En d’autres termes, notre vie ne serait qu’une parmi une infinité d’autres.

On peut comprendre l’intérêt pour des romanciers: ils furent nombreux à créer des “histoires parallèles”, où Allemands et Japonais ont gagné la Deuxième guerre mondiale (Le Maître du Haut-Château, de Philip K. Dick, 1963), où les Sudistes ont gagné la guerre de sécession américaine (The Guns of the South, par Harry Turtledove, 1992) et où Charles Lindbergh est devenu Président à la place de Franklin Roosevelt (Le Complot contre l’Amérique, Philip Roth, 2004).

Pour les scientifiques, l’idée fut d’abord de peu d’intérêt, puisque ces univers nous semblent à jamais inaccessibles. La théorie d’Everett est donc restée dans les limbes jusqu’aux années 1970. Mais depuis, elle gagne en popularité (voir encadré).

Résultat, la revue scientifique britannique Nature a consacré un dossier spécial à ce 50e anniversaire, pour la théorie, mais surtout pour “célébrer les chevauchements du monde de la science avec le monde de la fable qu’il inspire et dont il se nourrit”, lit-on dans l’éditorial.

“La science-fiction se nourrit de la science. Elle l’anticipe aussi.

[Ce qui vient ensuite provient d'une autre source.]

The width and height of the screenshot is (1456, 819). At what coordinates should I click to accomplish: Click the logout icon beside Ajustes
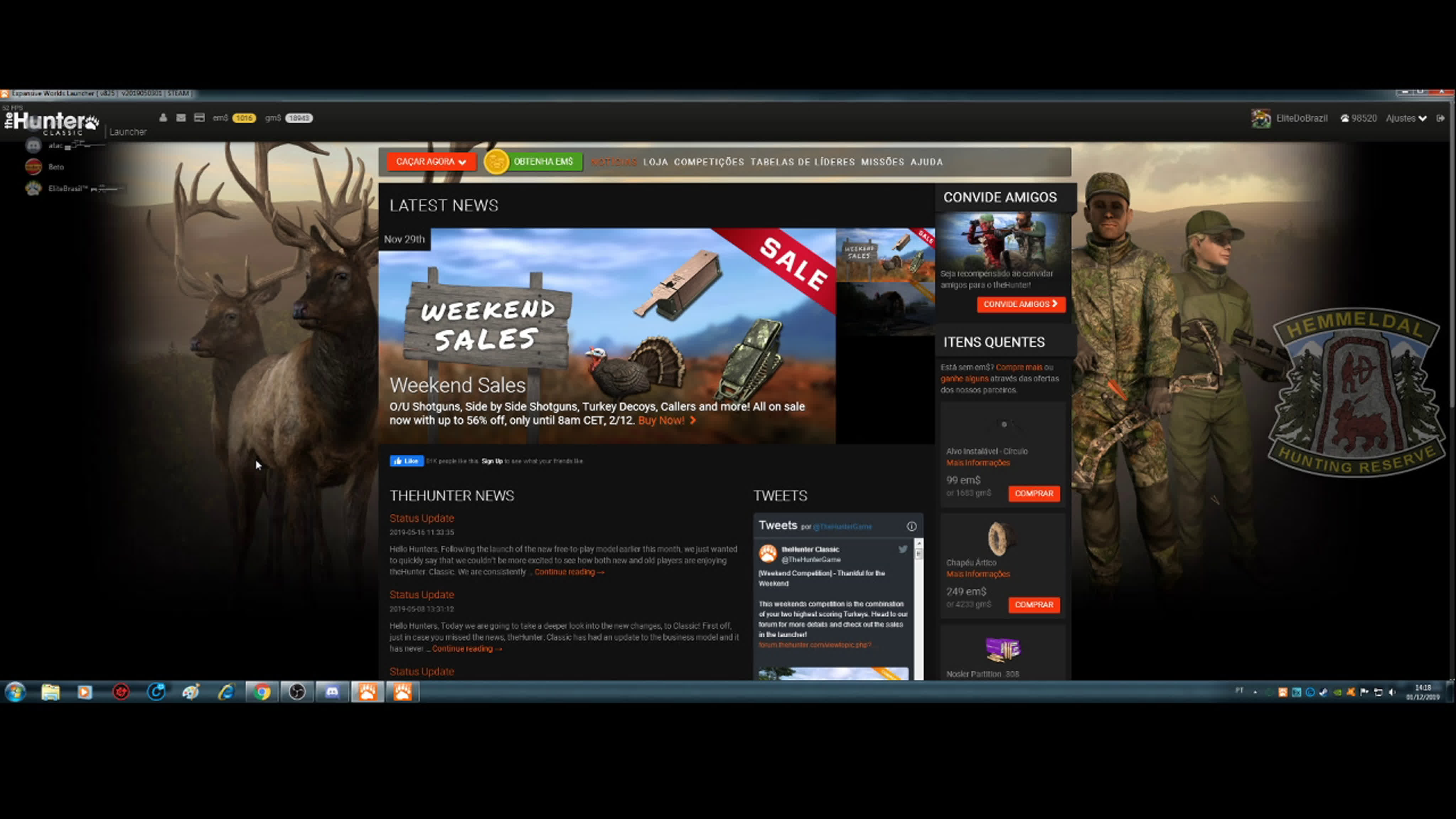click(1440, 118)
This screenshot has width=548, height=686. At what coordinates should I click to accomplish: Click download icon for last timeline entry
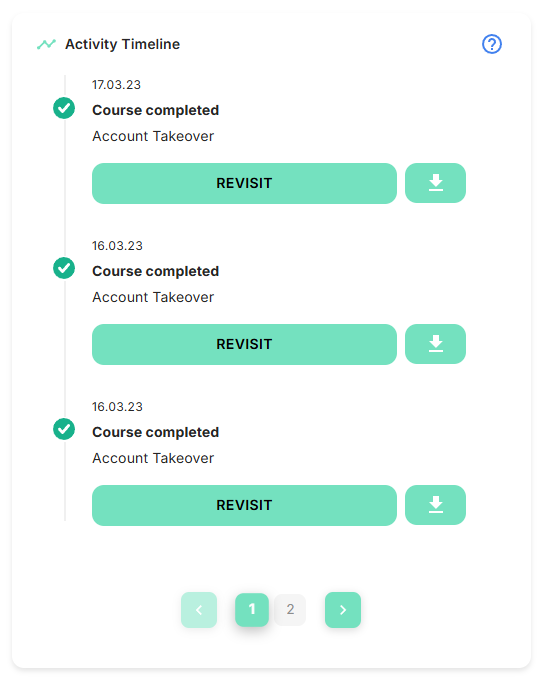click(x=435, y=505)
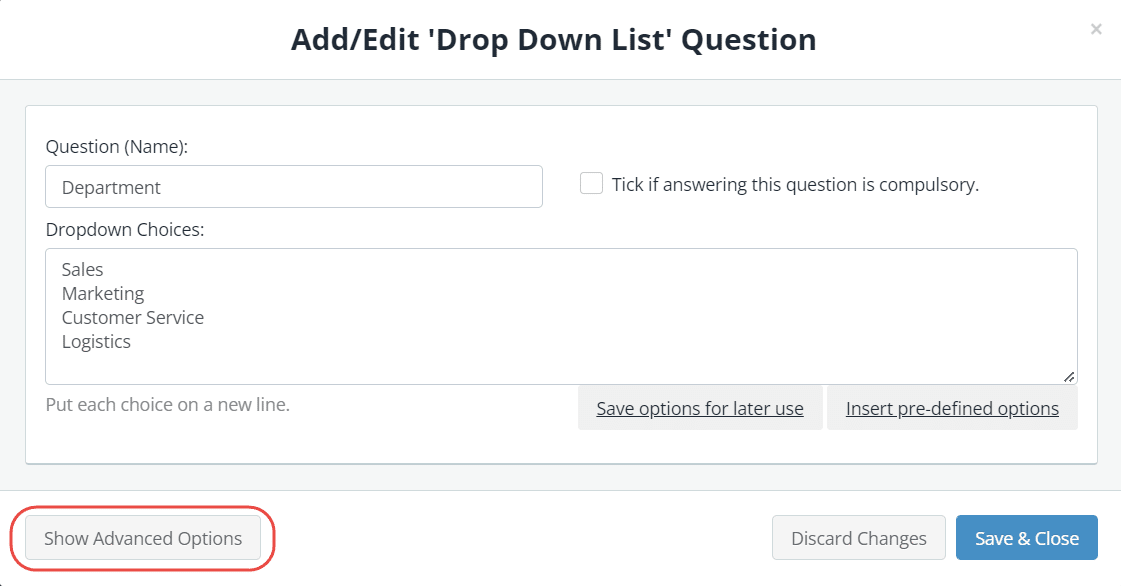The height and width of the screenshot is (586, 1121).
Task: Click the textarea resize grip icon
Action: (x=1069, y=377)
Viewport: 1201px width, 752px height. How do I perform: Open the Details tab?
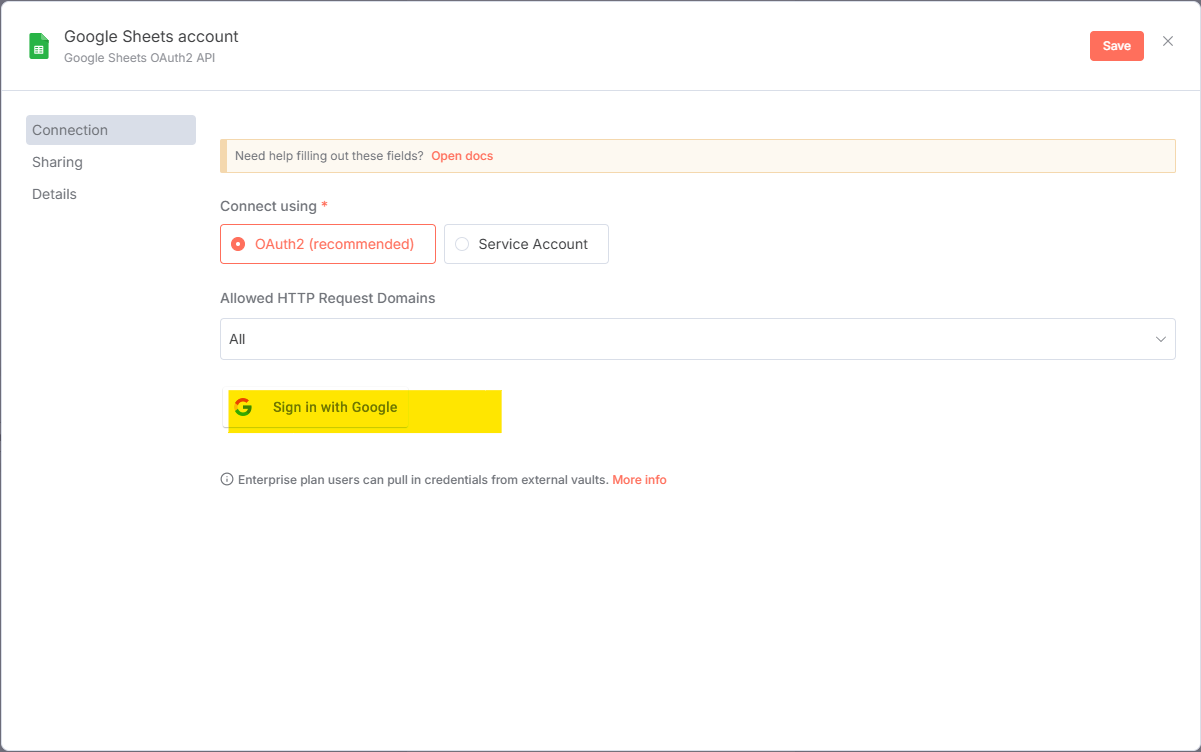pyautogui.click(x=54, y=193)
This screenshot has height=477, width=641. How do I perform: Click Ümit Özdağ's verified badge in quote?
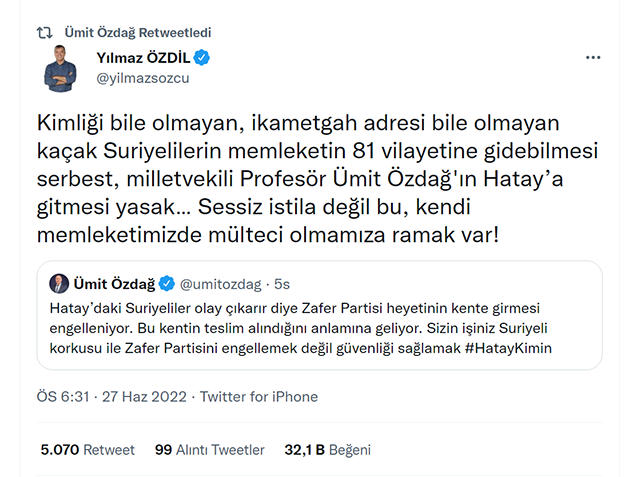click(x=167, y=284)
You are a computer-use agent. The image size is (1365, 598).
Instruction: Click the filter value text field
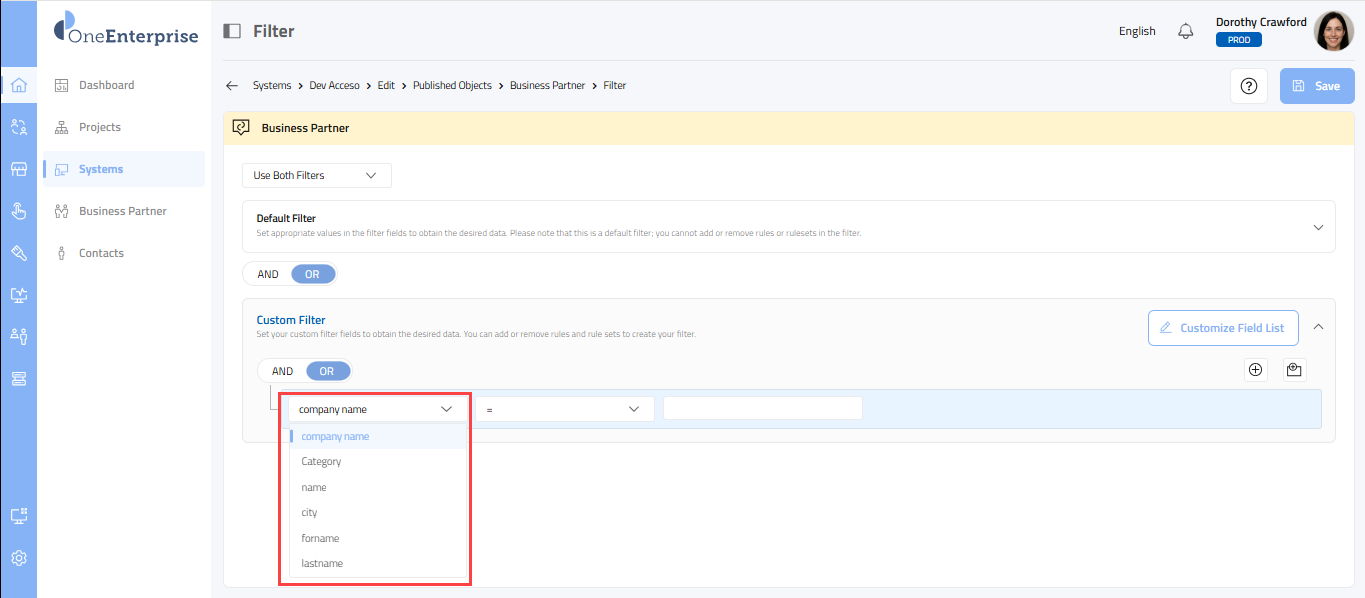[762, 409]
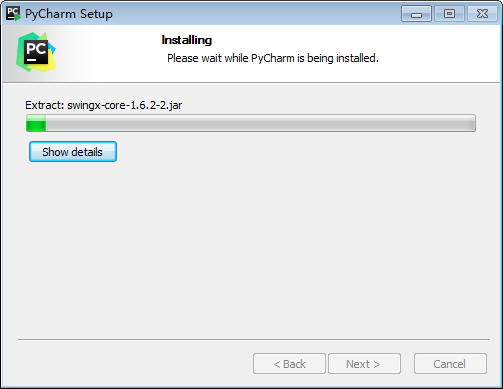Image resolution: width=503 pixels, height=389 pixels.
Task: Click the 'PyCharm Setup' title bar text
Action: tap(69, 14)
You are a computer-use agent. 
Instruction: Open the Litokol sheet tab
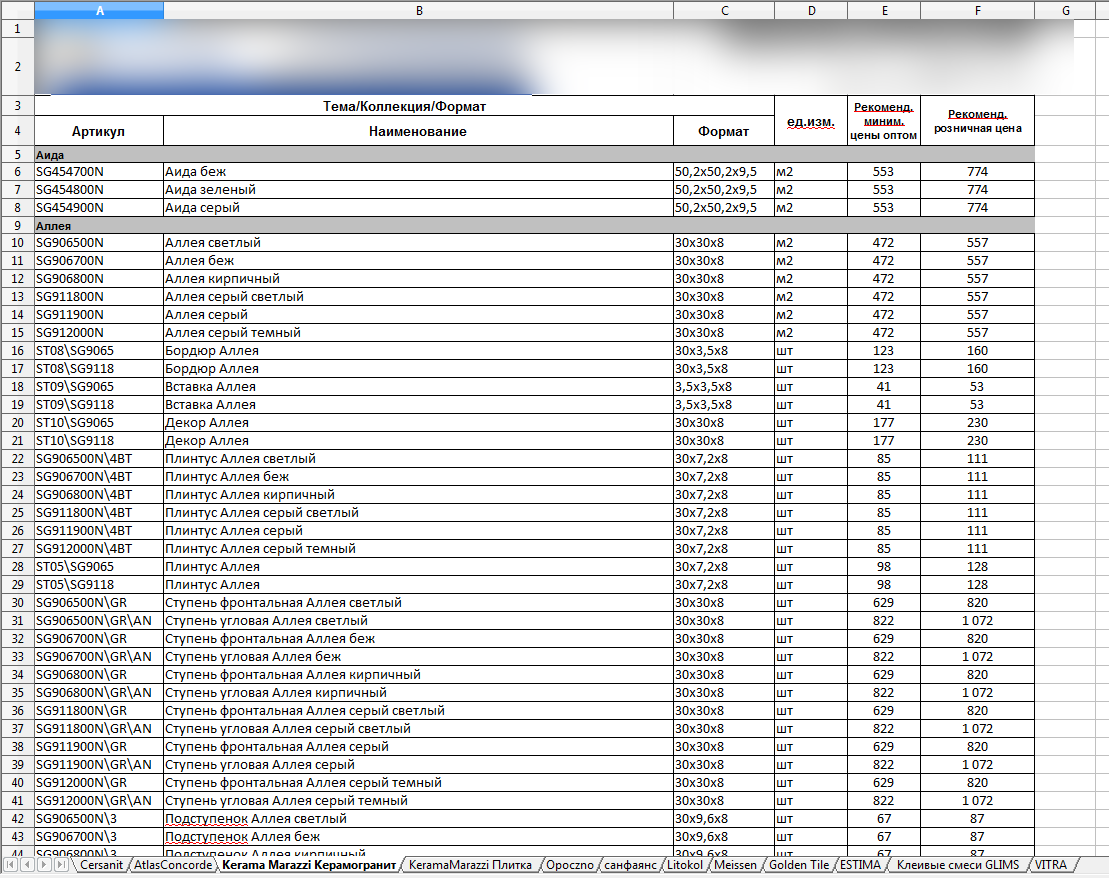click(x=683, y=864)
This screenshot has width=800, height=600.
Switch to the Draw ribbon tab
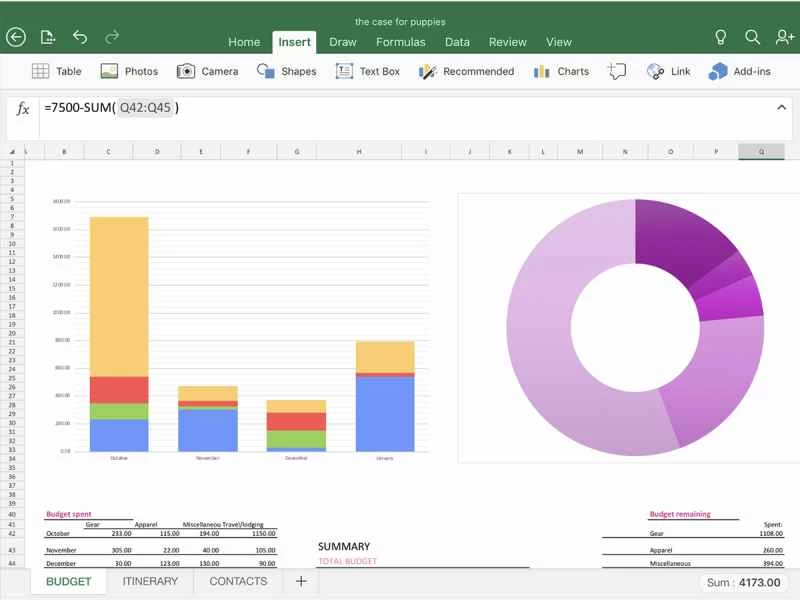pyautogui.click(x=342, y=42)

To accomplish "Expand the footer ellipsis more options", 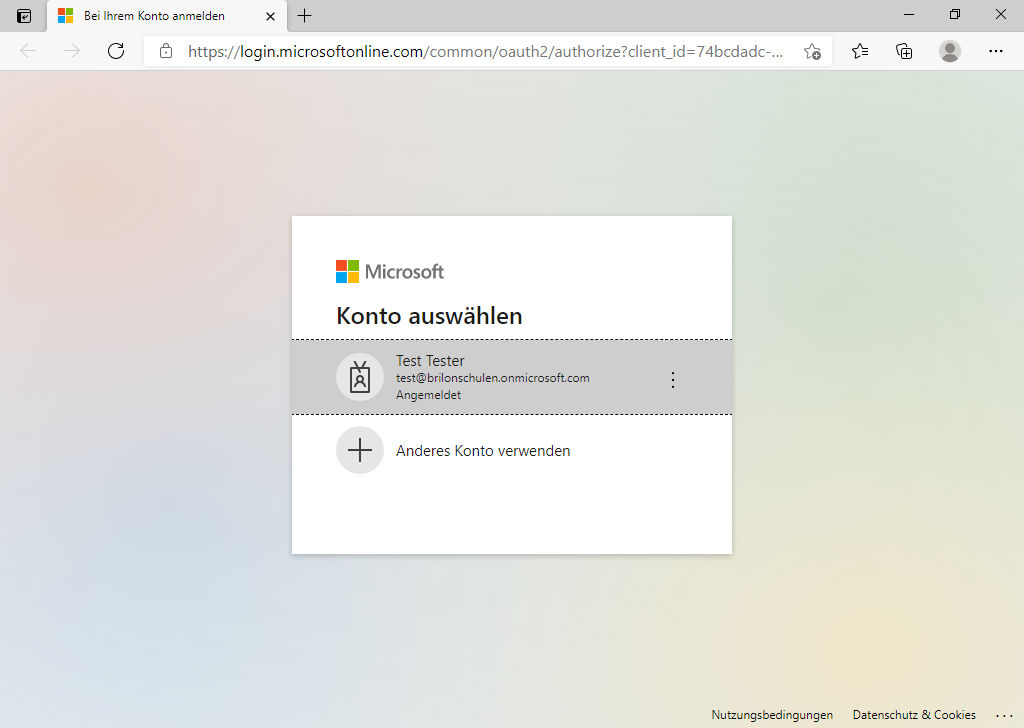I will pyautogui.click(x=1004, y=716).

En bien ou en mal, elle articule des possibilités et des craintes… La science-fiction fournit du matériel brut de première importance.” Un constat moins rare qu’il n’y paraît pour cette revue hyper-spécialisée, qui s’applique dans chaque numéro à publier un article ou un compte-rendu (de livre, de site web, d’exposition) présentant de nouveaux chevauchements entre science et culture.

Everett aurait-il été nourri par la science-fiction? Des romanciers avaient effectivement jonglé avec l’idée d’univers parallèles avant lui (comme Jorge Luis Borges dans sa nouvelle Le Jardin aux sentiers qui bifurquent, 1941). “Si Everett avait lu un de ces textes, il aurait pu être prédisposé à faire le lien entre l’effondrement du paquet d’ondes et la génération d’univers multiples”, résume l’auteur de science-fiction Jean-Louis Trudel, également diplômé (entre autres!) en physique. Mais on ne le saura peut-être jamais: Everett est mort en 1982. Il a délaissé la physique après son doctorat et est devenu ingénieur et analyste pour l’industrie de la défense… et millionnaire grâce à l’informatique!

Ce qu’on sait par contre, c’est que l’écrivain britannique Michael Moorcock a été le premier, en 1962, une quinzaine d’années avant les physiciens, à employer le mot “multi-univers” (en anglais, multiverse) dans les aventures de son “champion éternel”. “J’ai dû tomber sur une référence dans le New Scientist”, a-t-il par la suite expliqué.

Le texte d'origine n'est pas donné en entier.